Msgr. Thomas Shelley, a priest of the Archdiocese of New York who died last year, gives us all three in John Tracy Ellis: An American Catholic Reformer, a well-documented yet very readable biography of the “dean” of American Catholic history. Ever faithful to his mentor, Shelley would admit that he perhaps lacks the distance and impartiality called for in a scholarly biography, as he himself was a student and friend of Ellis. Yet he gives us a fair and thorough treatment without becoming hagiographic—Ellis would cringe at such!—of this unforgettable and most influential priest, churchman and historian.
History is akin to gossip with footnotes, Ellis would insist.
Shelley’s own track record of writings—especially his Paul J. Hallinan: First Archbishop of Atlanta, his history of Fordham University and his history of St. Joseph’s Seminary, to name but three from a lengthy list—displays Ellis’s influence not only upon him, but on a distinguished and significant number of other historians trained by “the dean.” Ellis is usually listed in the trinity of normative American church historians, along with John Gilmary Shea and Peter Keenan Guilday, but Ellis had no peer.
That he was born in 1905 in a Saturday Evening Post cover town in the Midwest, Seneca, Ill., gave Ellis the impeccable manners, loyalty to family and friends, sense of responsibility and energetic work that the author often praises. From the start, through the first three and a half decades of his life, his priority was learning. He was not ordained a priest until 1938 (for the Diocese of Winona, though he would later be incardinated into the Archdiocese of Washington).
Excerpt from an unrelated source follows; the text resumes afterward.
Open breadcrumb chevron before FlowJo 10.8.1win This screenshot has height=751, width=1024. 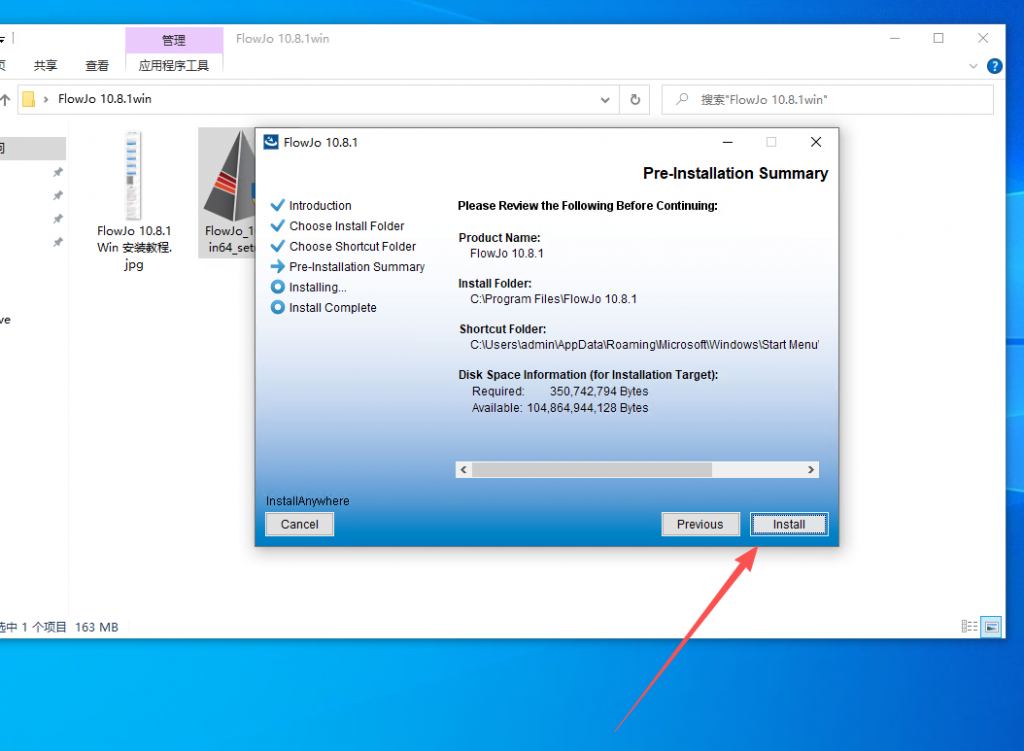[x=46, y=100]
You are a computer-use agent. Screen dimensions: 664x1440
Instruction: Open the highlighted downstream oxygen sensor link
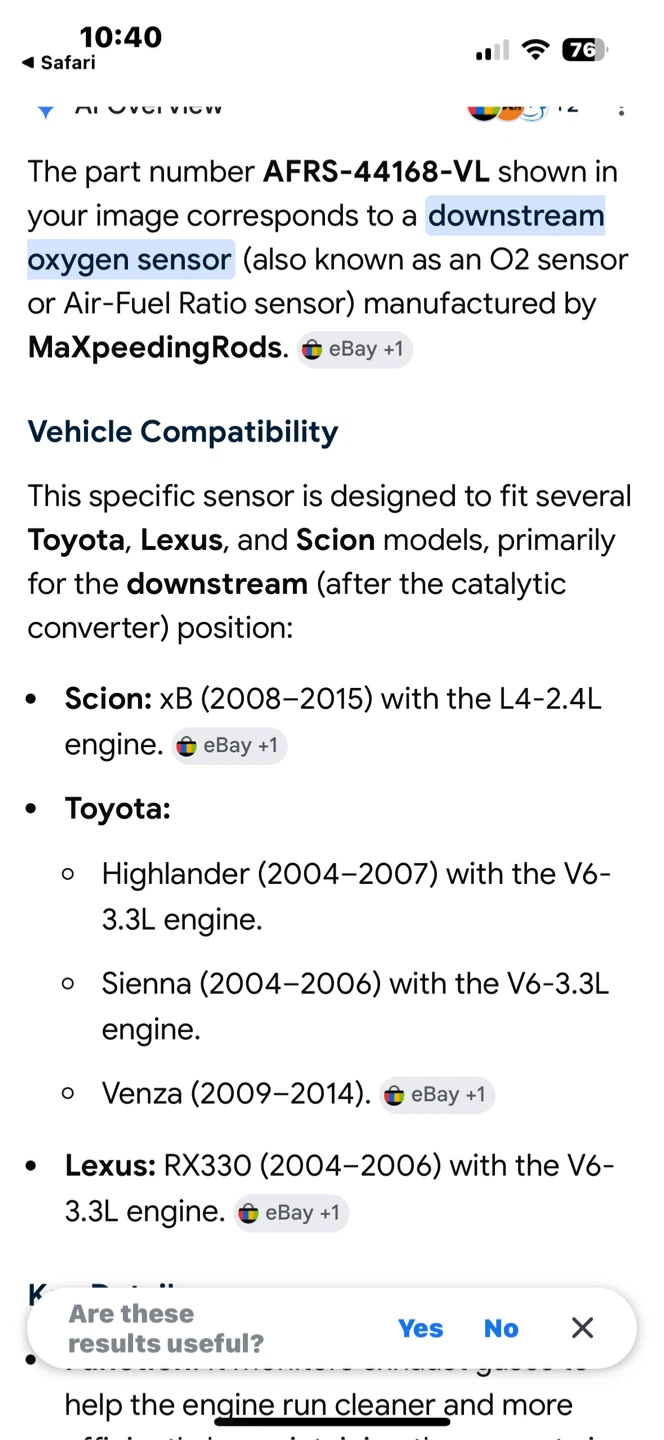316,238
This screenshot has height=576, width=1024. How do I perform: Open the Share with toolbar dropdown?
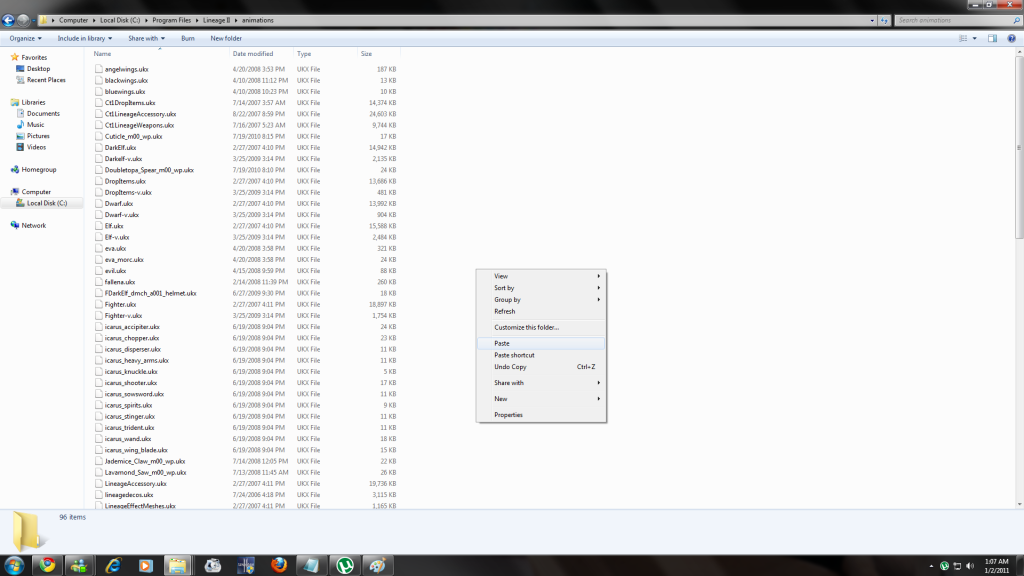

An eager reader, he especially savored his years at St. Viator College, a combination high school-college in central Illinois run by the Viatorians.
While ever witty and sociable, Ellis was, as well, deeply devout. Even as a youth and a student, he depended on a regimen, fortified by Viatorian tradition, of frequent Mass and Holy Communion, regular confession, and a steady habit of prayer and spiritual reading. He came under the tutelage of priests who encouraged him in piety and learning, especially the Viatorian and historian Edward Cardinal, and other priests who would later include even Msgr. Fulton J. Sheen, with whom he lived and for whom he served as a lay secretary in the 1930s in Washington, D.C.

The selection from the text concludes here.